_Data for review_:
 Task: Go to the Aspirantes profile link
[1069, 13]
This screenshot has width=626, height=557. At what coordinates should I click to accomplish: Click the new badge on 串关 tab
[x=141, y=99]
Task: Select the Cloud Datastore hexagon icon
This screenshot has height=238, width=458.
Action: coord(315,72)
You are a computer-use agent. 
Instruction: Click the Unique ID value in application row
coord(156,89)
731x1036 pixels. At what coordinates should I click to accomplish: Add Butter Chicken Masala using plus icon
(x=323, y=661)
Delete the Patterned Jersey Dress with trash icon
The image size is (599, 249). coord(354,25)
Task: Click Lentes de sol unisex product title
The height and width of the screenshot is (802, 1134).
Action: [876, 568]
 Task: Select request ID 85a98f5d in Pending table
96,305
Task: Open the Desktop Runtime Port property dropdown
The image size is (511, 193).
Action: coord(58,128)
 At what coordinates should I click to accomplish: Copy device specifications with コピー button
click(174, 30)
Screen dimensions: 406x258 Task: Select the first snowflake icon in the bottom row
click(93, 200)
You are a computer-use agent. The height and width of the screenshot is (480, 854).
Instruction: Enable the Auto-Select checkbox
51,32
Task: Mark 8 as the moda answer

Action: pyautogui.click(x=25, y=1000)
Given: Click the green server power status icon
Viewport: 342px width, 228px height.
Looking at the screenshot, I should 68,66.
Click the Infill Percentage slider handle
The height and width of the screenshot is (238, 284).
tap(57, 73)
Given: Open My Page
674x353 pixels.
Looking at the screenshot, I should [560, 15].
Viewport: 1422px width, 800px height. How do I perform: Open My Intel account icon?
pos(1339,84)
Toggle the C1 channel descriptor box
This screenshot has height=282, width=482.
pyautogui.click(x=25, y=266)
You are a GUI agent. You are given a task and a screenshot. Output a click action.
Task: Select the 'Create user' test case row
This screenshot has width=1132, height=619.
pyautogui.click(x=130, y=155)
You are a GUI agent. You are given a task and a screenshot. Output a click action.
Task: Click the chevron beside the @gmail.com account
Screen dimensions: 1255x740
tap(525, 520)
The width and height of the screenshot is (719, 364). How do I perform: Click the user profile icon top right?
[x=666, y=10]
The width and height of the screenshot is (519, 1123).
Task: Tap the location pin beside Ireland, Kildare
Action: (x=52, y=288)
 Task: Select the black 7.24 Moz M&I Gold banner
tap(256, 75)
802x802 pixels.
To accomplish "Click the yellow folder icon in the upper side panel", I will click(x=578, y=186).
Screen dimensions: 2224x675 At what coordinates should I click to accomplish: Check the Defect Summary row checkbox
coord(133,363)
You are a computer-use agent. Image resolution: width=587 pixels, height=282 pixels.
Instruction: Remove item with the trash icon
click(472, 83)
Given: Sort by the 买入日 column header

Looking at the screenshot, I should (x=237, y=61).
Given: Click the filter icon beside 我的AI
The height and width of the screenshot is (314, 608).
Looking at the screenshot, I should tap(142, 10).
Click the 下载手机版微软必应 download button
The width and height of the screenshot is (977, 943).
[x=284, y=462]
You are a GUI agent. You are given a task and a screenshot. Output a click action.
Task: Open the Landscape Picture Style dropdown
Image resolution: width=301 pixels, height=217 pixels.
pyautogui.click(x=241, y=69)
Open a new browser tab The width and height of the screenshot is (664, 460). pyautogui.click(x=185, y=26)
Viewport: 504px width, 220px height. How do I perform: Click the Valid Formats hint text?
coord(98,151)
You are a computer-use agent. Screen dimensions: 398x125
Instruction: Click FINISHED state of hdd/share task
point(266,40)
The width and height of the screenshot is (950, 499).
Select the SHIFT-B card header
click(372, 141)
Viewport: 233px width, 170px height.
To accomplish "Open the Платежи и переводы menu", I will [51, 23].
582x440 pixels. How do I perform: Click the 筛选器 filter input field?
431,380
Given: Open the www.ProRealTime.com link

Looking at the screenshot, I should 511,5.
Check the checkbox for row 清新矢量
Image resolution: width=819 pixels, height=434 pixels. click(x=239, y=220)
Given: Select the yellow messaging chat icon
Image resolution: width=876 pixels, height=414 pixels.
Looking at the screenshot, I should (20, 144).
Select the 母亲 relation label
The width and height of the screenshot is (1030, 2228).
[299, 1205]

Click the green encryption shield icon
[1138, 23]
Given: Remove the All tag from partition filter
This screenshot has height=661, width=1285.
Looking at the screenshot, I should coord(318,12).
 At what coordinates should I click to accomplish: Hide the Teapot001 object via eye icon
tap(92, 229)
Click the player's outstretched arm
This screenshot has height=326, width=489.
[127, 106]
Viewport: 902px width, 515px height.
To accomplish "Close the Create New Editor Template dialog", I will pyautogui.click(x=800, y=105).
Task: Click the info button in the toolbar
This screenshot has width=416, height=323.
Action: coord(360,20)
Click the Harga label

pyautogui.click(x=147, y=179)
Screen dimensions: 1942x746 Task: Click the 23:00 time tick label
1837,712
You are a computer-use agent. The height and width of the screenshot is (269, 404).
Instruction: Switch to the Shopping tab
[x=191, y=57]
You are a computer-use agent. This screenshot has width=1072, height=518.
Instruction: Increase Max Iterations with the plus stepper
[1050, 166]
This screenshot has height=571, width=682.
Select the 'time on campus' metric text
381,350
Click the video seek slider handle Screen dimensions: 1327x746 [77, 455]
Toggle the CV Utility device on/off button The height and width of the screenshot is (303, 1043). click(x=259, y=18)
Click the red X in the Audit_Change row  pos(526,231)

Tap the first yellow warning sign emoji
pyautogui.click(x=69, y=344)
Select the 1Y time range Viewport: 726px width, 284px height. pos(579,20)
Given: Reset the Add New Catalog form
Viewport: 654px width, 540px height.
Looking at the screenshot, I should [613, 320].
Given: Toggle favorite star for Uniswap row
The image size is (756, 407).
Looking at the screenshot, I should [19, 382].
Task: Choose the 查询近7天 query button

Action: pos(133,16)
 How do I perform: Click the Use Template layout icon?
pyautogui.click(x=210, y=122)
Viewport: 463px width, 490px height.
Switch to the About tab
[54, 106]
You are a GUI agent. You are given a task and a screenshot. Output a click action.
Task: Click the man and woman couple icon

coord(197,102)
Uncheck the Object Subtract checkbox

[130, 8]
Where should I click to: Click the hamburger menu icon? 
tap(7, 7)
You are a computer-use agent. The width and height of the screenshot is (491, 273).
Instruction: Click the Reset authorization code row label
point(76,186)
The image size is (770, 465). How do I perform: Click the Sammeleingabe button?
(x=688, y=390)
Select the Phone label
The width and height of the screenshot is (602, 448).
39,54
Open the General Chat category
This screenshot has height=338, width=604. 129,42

_Work to complete_: Could you report every line of the material that contains the string "dropdown"?

_Answer space_:
Task: Open the Desktop Runtime Port property dropdown
Task: Open the Landscape Picture Style dropdown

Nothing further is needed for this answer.